*Brief:* Exclude the pictures, then repeat exactly each line from the one containing "Click the pencil review icon" to the final line of the records that follow.

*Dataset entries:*
"""

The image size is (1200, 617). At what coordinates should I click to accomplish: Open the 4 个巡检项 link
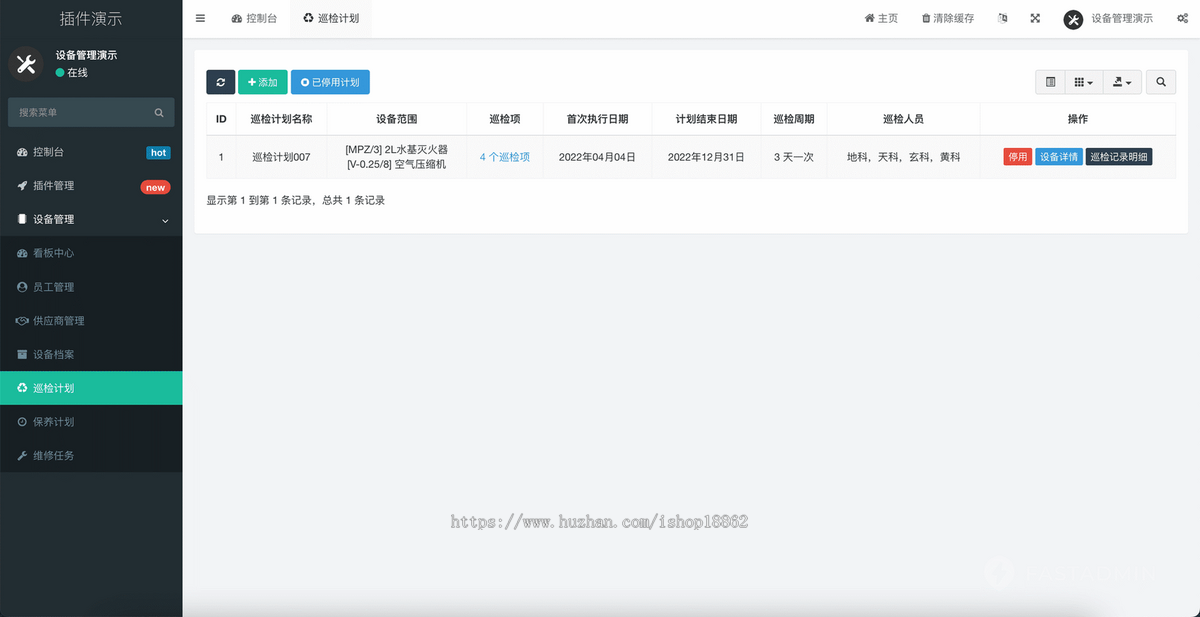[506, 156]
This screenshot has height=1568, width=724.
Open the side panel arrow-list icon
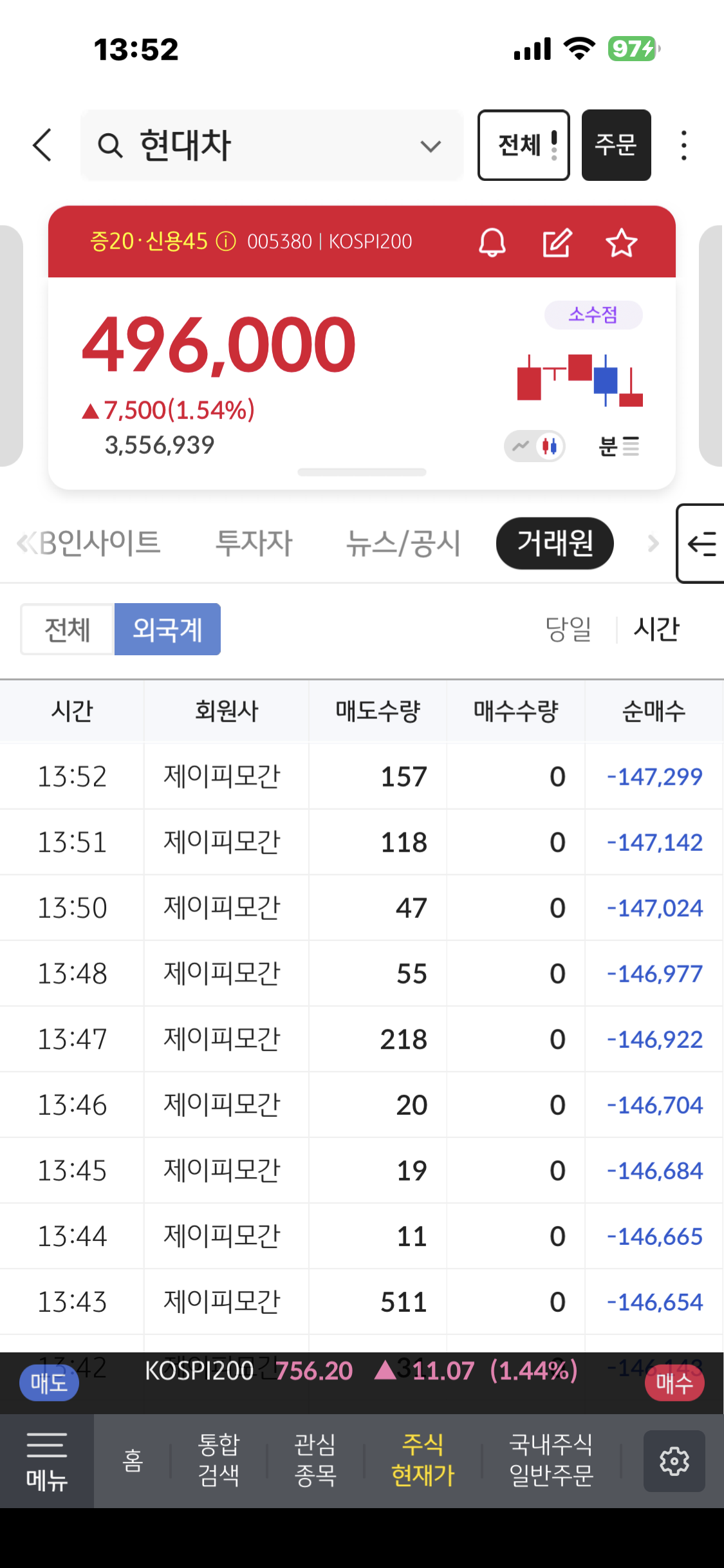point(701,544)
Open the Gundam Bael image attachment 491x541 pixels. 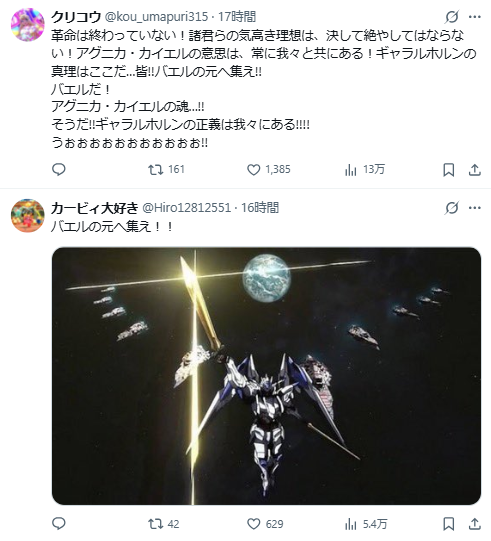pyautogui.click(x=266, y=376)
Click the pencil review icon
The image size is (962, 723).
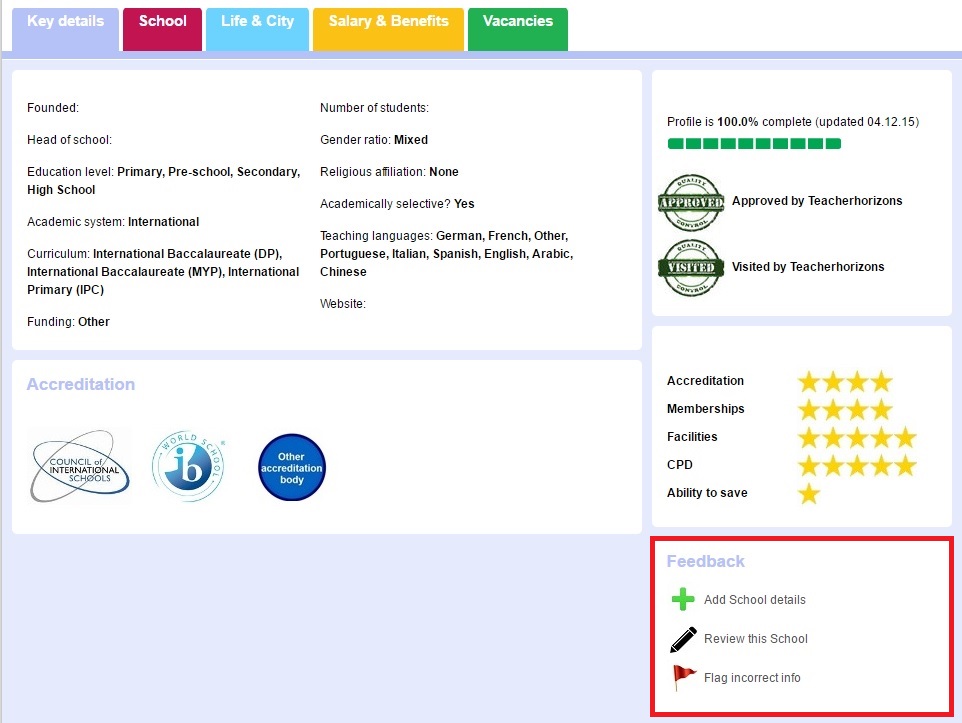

"""

*Solution to this task:*
Click the pencil review icon
The image size is (962, 723).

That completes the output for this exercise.